» **Zitierter Abschnitt**:
——
# Mosel-Camino



## Klaus Goerg (22. August 2011)

hallo alle,

mal eine regionale Tour. Kennt jemand den Mosel-Camino? Scheint eine recht interessante Mittelgebirgstour zu sein. Wer hat nähere Infos?

http://www.mosel-camino.de/ 

Danke und Grüße

Klaus


----------



## Dave.82 (1. September 2011)

Hallo Klaus,

einmal posten reicht doch aus!
Ich bin die Strecke schon gefahren. Was willst Du denn wissen?
Ich kombiniere Moselhöhenwege (beidseitig) mit Moselcamino und eigenen Routen. Siehe: http://www.mtb-news.de/forum/showthread.php?t=528224

Gruß Dave


----------



## MTB-News.de




----------



## Klaus Goerg (1. September 2011)

Hallo Dave,

danke für die Info. Werde mir Deine Variante mal ansehen.
Und gut gesplittet erhofft mehr Antworten. Vielleicht 
meldet sich noch jemand dazu?

Grüße

Klaus


----------



## Dave.82 (1. September 2011)

Hallo Klaus,

"gut gesplittet" ist aber nicht erwünscht. Stichwort: "cross-posting"
siehe: http://www.mtb-news.de/forum/showthread.php?t=88312



> Vielleicht meldet sich noch jemand dazu?


 
Du hast immer noch nicht geschrieben welche Informationen Du dir hier erwünschst. 

Der Camino ist komplett und problemlos fahrbar und landschaftlich natürlich sehr sehr reizvoll.
——
» **Inhalt des Datensatzes**:
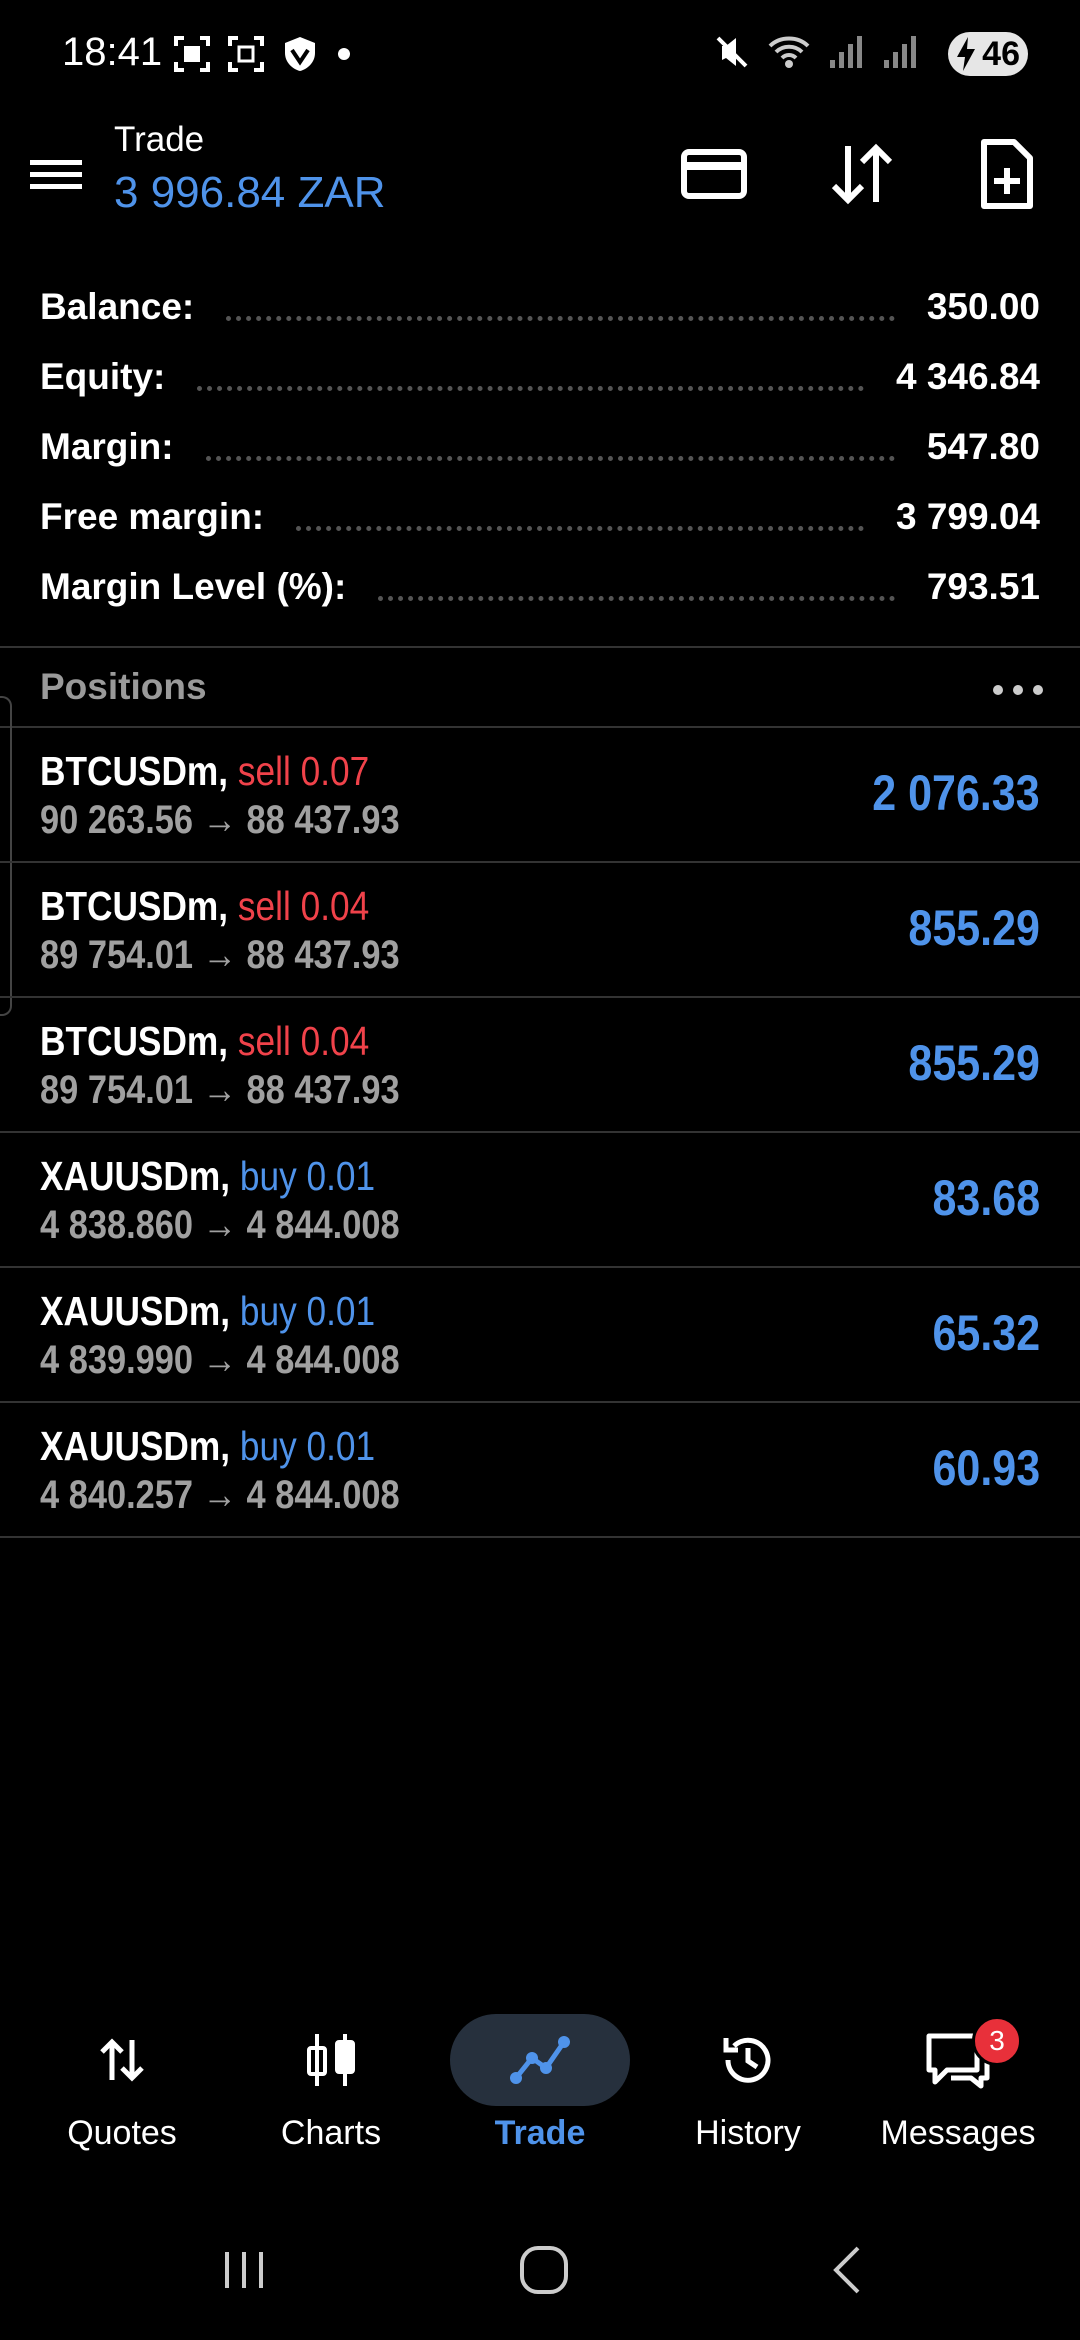  I want to click on position-prices: 89 754.01 → 88 437.93, so click(220, 1090).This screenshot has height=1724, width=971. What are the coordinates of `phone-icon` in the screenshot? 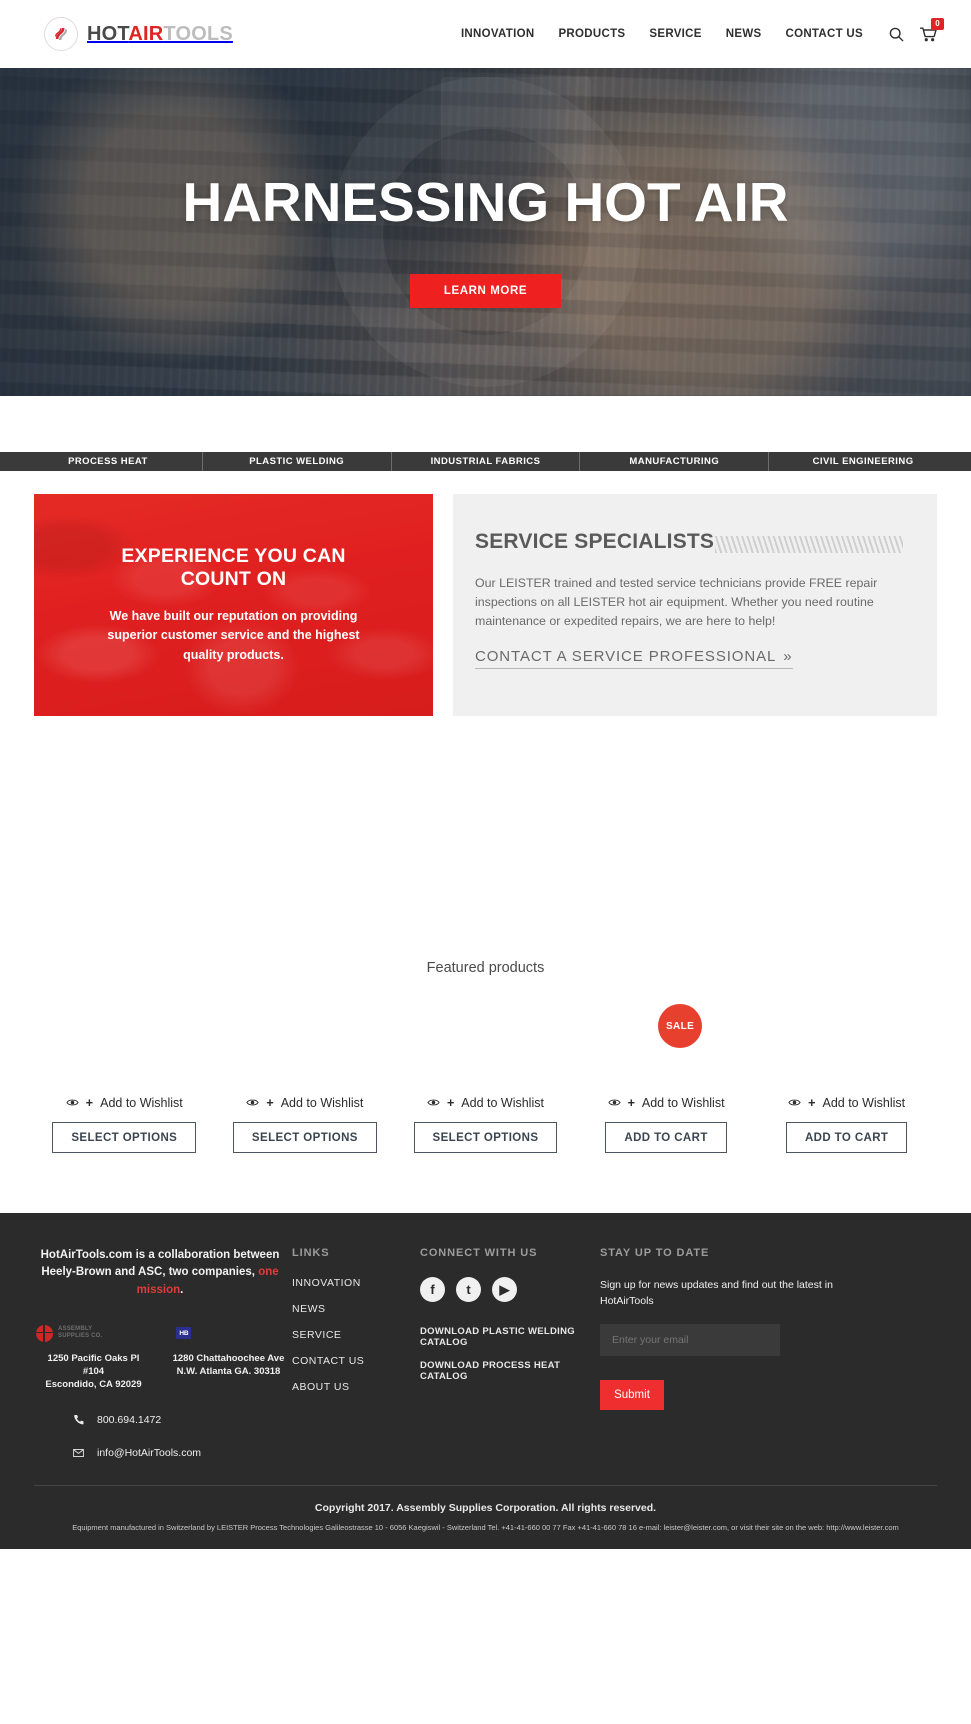 It's located at (78, 1420).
——
Schreib den Forumsthread über den Mosel-Camino im Anschluss an seinen letzten Satz weiter.

Da er aber für Pilger ausgelegt ist, habe ich Ihn eben mit anderen Moselhöhenwegen kombiniert um für mich die schönste Bikeroute zu erhalten. Die Passage um Klausen z.B. macht für einen Biker keinen Sinn. Der Weg macht einen riesen Schlenker nur um an der Wallfahrtskirche in Klausen vorbeizukommen. Die Alternativen sind landschaftlich und fahrtechnisch wesentlich reizvoller.

Gruß Dave


----------



## Klaus Goerg (1. September 2011)

Ok, danke für die Info. Suche so was wie einen Tourbericht von der Strecke aus Sicht eines Radlers. Ob es Probleme mit Pilgerscharen gibt, evtl Übernachtungspunkte uns so was. Habe für mich eine 3 Tagestour daraus geplant um Eindrücke und Bilder zu sammeln. Deshalb kann durchaus auch ein Schlenker drin sein um eine Kirche oder einen anderen, lohnenden Punkt zu besuchen.


Gruß 

Klaus


----------



## Dave.82 (1. September 2011)

Meinen Tourbericht findest Du hier. Die zweite Tour (Biketour Moselhöhenweg II) verlief auf dem Moselcamino.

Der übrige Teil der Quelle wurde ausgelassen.